Shatter is a solicitor and the reader can presume that he had to use all his training in deciding what to put in this book. The result is sometimes tedious, leaving a reader wishing he would just get on with the story rather than appearing to put all charges and all rebuttals fairly. ‘There are few rewards in politics for only speaking when you truly know the facts and for only speaking the truth,’ he writes.
Even his comments on his fellow-politicians appear to be put carefully, but are all the more powerful for their understatement. Here he is on the current Taoiseach:
I knew that Varadkar and his immediate circle were dedicated to media spin and I had, until that day found their antics more a source of amusement than irritation.

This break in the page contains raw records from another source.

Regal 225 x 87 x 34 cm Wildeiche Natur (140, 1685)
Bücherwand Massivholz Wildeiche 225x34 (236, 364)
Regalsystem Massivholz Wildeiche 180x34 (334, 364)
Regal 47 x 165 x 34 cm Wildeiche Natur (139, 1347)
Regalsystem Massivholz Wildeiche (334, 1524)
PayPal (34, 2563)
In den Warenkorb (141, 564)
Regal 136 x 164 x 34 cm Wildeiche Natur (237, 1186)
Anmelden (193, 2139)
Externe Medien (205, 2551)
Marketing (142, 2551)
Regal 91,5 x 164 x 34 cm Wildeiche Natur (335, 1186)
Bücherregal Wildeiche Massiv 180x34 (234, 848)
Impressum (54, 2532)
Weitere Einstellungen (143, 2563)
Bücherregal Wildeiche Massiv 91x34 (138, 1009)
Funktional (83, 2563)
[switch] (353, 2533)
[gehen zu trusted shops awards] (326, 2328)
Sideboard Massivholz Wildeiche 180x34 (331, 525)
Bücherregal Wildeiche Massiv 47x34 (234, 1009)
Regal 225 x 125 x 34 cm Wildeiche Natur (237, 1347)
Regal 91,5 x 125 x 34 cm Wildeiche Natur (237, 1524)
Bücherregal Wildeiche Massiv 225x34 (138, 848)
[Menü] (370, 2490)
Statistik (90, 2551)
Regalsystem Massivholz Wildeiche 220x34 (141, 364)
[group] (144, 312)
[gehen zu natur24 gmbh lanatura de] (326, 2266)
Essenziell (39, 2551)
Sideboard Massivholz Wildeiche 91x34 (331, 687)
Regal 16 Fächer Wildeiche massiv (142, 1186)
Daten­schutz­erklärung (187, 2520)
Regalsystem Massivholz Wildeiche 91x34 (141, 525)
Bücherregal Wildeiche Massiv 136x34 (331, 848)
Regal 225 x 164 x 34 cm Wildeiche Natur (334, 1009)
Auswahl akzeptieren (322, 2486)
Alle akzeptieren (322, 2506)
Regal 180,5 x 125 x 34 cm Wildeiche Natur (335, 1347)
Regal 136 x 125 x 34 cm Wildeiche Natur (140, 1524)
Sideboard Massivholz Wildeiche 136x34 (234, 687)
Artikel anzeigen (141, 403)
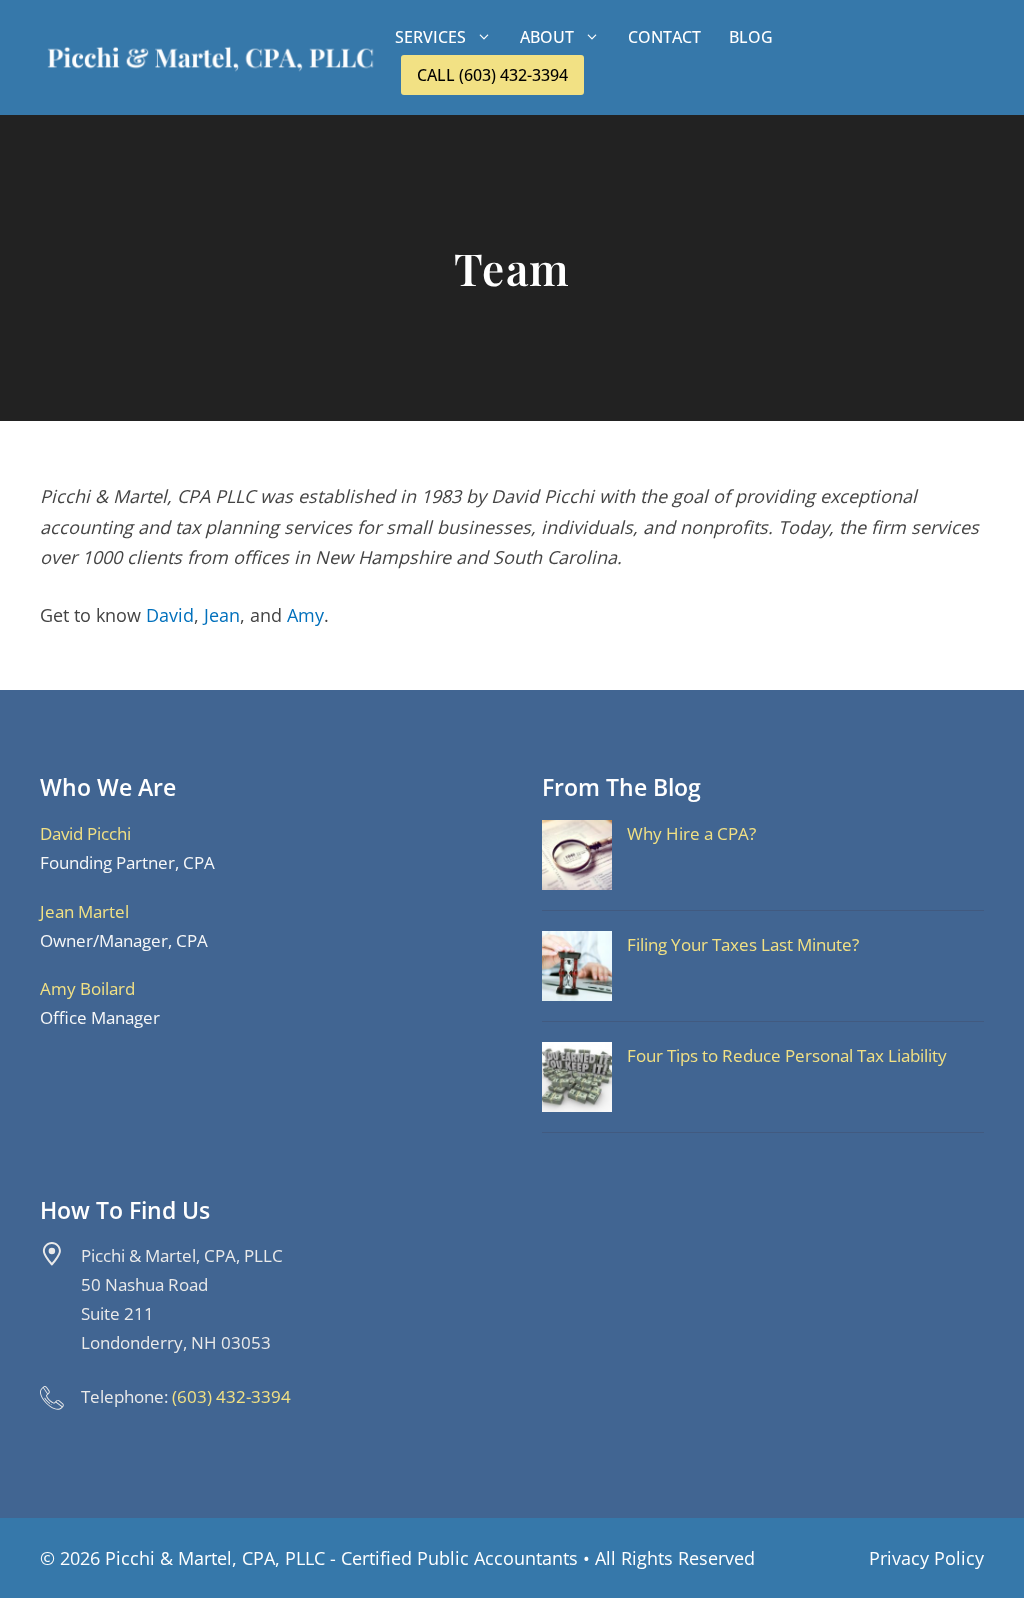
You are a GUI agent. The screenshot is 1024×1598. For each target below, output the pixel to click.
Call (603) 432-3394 (492, 75)
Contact (664, 37)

In particular because they seemed oblivious to how readily identifiable was the origin of some of the stuff that appeared in print attributed to anonymous Government sources.
And later he adds,
For Varadkar, Martin Callinan’s fate was beneficial collateral damage inflicted to elevate his public stature as Enda Kenny’s likely successor.
McCabe is equally dismissive of Joan Burton, Deputy leader of the Labour Party, the coalition partner of Fine Gael. ‘I regarded her as totally lacking any insight on the public perception of her party and the likely damage she was causing to its future electoral prospects.’
Though he praised Taoiseach Enda Kenny, he was fiercely critical of the latter’s role in attempts to win two seats in his (Shatter’s) three-seat constituency.
What I did not expect was that the Taoiseach, as leader of the party, and those who worked closely with him would cynically manipulate Fine Gael voters into redirecting crucial first preference votes and undermine the integrity of the election process.
And we thought Australian politics was rough.
Shatter was exonerated by a number of official investigations.
The Fennelly Commission would publish its report and unequivocally establish that I had told the truth … But by then it had become apparent that the truth really mattered to very few beyond me, my family and my close friends. It was of no major interest to the media commentariat or to Opposition Deputies by whom I had been pilloried.
Because the author is so careful to give chapter and verse for each of his and his government’s problems, this can be slow reading in places. However, it is a salutary reminder that politics is a dirty game, a very dirty game indeed.